● Document extract
((

Many articles about CQRS and Event Sourcing show the most heavyweight implementation of the query side (aka read models), without even mentioning a more lightweight alternative that can even come without the dreaded "problem" of eventual consistency.
Disclaimer: CQRS and Event Sourcing are orthogonal concepts. While typically an ES architecture needs CQRS for the query side, CQRS can be implemented without ES, even without Events, and even without separate data storage (e.g. DB tables or EventStores)!
Now, this implementation undoubtedly has some selling points. Queries can be very fast and the write and read models are almost independent (only coupled by event contracts). But those advantages come at a price:
In reality, this is rarely an issue at all, given the projection of published events into the read model is fairly fast. Still, the whole process from storing events to updating the read models might take a while, even in the range of many seconds or longer. It is important that UI/UX is aware and is also designed with eventual consistency in mind.
If subscription-based event storage like EventStoreDB is used instead of a message queue or streaming platform, this might be simple.
I don't want to dive too deep into all the broken implementations of CQRS/ES systems out there. But I want to mention that the usage of a message broker (or streaming platform) imposes a little dilemma. In such a case there is no single source of truth for events because the message broker could have different data than the Event Store (lost messages, messed up order, and whatnot). Such problems can be avoided by using a grown-up Event Store implementation like EventStoreDB with its subscription model. If no such system is used events must be stored in the Event Store first before they are published! Using the "outbox pattern" is a possibility to get that right (you'll have to research that for yourself in case).
In an events-sourced write model, the current state (the "decision state") gets rehydrated each time a command comes in, by projecting the full event stream of past events into a state that is suitable to decide if the command can be handled and which new event(s) should be recorded as a result.
package customer
import (
"github.com/AntonStoeckl/go-iddd/src/customeraccounts/hexagon/application/domain"
"github.com/AntonStoeckl/go-iddd/src/customeraccounts/hexagon/application/domain/customer/value"
"github.com/AntonStoeckl/go-iddd/src/shared/es"
)

))

● Listed entries
((

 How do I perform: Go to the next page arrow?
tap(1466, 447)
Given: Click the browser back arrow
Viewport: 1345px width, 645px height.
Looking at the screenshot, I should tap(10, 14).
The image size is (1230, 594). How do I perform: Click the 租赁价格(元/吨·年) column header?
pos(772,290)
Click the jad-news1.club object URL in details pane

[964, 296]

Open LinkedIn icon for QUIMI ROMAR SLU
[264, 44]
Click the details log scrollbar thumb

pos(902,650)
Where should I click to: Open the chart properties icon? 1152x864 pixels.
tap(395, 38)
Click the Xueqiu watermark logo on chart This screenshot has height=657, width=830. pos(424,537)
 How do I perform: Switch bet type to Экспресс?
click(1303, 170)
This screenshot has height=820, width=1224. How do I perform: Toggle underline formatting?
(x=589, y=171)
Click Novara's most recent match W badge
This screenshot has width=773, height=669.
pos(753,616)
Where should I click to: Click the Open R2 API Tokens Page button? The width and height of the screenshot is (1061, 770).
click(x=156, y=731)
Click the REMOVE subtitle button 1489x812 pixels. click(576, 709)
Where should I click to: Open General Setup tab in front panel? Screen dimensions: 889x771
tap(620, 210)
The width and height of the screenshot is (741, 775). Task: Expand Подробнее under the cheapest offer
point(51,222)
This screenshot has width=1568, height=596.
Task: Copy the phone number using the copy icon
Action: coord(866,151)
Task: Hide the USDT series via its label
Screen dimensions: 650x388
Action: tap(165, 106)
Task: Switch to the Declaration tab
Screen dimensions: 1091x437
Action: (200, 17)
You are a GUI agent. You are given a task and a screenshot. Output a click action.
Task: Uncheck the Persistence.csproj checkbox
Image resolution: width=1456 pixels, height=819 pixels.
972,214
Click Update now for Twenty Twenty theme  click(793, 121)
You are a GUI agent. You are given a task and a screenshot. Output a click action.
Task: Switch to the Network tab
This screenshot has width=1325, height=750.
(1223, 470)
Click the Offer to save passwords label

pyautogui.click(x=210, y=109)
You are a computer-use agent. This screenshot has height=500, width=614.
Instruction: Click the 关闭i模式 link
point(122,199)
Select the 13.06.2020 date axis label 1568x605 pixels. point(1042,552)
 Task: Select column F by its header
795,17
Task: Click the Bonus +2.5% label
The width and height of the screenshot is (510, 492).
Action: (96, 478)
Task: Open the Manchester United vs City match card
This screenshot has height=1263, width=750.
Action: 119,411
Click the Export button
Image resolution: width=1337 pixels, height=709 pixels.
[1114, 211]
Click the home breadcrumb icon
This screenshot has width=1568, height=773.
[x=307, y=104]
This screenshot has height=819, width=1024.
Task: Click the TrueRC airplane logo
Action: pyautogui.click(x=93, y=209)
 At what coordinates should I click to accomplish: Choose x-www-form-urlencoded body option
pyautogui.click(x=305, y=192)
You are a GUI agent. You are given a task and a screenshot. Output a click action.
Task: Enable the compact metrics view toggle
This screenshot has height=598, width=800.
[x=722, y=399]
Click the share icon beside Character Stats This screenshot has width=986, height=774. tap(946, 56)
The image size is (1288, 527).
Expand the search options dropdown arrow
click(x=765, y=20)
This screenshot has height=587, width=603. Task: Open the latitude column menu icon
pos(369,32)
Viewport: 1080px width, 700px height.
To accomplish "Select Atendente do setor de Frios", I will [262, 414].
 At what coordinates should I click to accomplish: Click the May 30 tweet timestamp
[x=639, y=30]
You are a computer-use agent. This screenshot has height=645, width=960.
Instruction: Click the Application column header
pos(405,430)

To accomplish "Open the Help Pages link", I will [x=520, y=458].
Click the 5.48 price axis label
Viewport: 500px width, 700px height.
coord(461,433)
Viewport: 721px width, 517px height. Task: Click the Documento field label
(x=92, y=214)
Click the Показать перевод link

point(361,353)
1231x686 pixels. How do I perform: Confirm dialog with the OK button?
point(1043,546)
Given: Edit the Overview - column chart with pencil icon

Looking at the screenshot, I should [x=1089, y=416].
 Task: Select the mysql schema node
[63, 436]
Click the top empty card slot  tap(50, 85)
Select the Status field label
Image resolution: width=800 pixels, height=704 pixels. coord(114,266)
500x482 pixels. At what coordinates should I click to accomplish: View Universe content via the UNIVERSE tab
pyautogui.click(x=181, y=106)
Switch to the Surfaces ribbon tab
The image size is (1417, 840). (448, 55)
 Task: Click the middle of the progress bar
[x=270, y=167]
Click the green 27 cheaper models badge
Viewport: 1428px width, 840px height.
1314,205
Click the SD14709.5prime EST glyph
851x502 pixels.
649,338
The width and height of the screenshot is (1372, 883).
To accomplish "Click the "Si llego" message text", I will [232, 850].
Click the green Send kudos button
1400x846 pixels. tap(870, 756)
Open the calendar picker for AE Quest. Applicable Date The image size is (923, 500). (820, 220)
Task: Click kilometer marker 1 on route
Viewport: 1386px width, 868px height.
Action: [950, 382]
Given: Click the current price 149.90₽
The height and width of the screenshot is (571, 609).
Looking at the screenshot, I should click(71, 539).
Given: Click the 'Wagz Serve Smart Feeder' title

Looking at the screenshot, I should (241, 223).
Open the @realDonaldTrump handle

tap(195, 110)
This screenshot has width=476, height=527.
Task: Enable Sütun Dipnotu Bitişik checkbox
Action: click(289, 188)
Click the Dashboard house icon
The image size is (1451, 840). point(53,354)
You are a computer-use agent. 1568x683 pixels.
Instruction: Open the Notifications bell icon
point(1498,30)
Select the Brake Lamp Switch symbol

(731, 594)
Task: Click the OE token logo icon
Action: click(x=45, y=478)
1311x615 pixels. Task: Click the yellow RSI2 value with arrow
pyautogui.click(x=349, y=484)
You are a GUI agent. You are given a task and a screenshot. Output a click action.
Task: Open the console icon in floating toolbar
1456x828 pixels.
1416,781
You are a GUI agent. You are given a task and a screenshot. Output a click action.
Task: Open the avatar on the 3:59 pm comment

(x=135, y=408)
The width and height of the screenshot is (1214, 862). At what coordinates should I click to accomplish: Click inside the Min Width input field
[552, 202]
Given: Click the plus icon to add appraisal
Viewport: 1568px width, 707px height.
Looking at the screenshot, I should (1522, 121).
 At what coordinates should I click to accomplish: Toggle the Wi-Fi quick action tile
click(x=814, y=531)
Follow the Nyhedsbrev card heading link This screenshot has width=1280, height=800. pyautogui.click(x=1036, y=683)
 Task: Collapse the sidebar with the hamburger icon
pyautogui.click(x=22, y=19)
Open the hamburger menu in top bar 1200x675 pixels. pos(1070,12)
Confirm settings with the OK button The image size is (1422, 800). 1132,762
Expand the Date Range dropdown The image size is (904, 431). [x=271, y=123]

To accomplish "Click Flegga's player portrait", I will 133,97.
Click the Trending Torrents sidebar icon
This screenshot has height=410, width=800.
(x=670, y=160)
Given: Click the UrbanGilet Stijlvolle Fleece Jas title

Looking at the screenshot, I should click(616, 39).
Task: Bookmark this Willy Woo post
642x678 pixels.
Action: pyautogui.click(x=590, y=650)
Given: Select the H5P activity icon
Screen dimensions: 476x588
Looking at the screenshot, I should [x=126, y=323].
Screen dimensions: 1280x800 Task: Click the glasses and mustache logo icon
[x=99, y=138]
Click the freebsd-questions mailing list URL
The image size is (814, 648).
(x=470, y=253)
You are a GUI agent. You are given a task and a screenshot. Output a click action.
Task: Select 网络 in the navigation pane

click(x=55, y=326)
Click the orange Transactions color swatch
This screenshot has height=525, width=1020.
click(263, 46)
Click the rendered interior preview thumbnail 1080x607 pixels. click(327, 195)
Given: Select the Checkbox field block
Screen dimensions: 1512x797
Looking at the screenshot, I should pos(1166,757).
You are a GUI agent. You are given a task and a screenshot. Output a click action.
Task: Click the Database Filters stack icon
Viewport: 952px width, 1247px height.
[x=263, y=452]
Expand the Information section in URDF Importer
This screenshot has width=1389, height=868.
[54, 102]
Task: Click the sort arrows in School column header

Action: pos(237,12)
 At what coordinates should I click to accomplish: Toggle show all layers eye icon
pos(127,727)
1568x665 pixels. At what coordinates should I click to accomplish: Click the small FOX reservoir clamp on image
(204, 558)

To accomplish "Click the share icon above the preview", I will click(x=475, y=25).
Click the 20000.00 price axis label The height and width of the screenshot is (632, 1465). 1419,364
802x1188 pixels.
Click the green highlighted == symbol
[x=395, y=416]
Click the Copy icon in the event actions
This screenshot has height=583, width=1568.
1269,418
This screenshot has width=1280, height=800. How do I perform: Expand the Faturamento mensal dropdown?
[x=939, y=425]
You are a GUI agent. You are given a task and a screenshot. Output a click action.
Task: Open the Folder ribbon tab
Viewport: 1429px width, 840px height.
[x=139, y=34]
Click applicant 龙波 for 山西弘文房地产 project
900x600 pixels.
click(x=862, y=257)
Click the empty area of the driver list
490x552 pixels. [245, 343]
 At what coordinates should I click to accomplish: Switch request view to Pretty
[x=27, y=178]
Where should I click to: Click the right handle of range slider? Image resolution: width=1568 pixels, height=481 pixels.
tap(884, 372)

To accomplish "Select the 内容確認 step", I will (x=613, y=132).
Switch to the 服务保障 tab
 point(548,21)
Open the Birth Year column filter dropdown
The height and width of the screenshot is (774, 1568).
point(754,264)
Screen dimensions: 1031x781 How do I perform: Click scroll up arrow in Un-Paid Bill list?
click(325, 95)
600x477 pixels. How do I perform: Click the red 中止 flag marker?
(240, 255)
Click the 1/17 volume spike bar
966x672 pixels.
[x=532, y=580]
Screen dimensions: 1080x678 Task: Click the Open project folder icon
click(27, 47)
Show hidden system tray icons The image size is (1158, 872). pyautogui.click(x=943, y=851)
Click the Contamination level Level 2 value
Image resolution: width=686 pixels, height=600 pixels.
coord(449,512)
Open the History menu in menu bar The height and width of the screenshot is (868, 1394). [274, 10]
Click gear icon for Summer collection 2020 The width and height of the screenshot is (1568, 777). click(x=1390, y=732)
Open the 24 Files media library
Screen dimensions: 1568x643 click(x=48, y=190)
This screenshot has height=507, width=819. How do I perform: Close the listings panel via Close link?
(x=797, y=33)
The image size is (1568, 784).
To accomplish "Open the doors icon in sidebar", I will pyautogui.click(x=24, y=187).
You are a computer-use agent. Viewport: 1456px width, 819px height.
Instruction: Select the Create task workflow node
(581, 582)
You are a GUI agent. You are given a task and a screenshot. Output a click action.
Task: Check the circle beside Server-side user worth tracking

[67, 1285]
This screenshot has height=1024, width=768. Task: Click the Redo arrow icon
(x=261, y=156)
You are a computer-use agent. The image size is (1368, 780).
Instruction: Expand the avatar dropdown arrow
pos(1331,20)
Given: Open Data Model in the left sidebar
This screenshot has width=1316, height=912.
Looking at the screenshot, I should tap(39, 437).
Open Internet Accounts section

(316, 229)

))

● Exercise objective
Against the CQRS and Event Sourcing article, decide whether each statement holds, answering yes or no and quoting the deciding words: 1. CQRS can be implemented without Event Sourcing. 2. Events should be published before they are stored in the Event Store. 3. In an events-sourced write model, the decision state is rehydrated only once, when the system starts. The lines above are separate from the CQRS and Event Sourcing article.

● Answer to this problem
1. Yes: "CQRS can be implemented without ES"
2. No: "events must be stored in the Event Store first before they are published!"
3. No: "gets rehydrated each time a command comes in"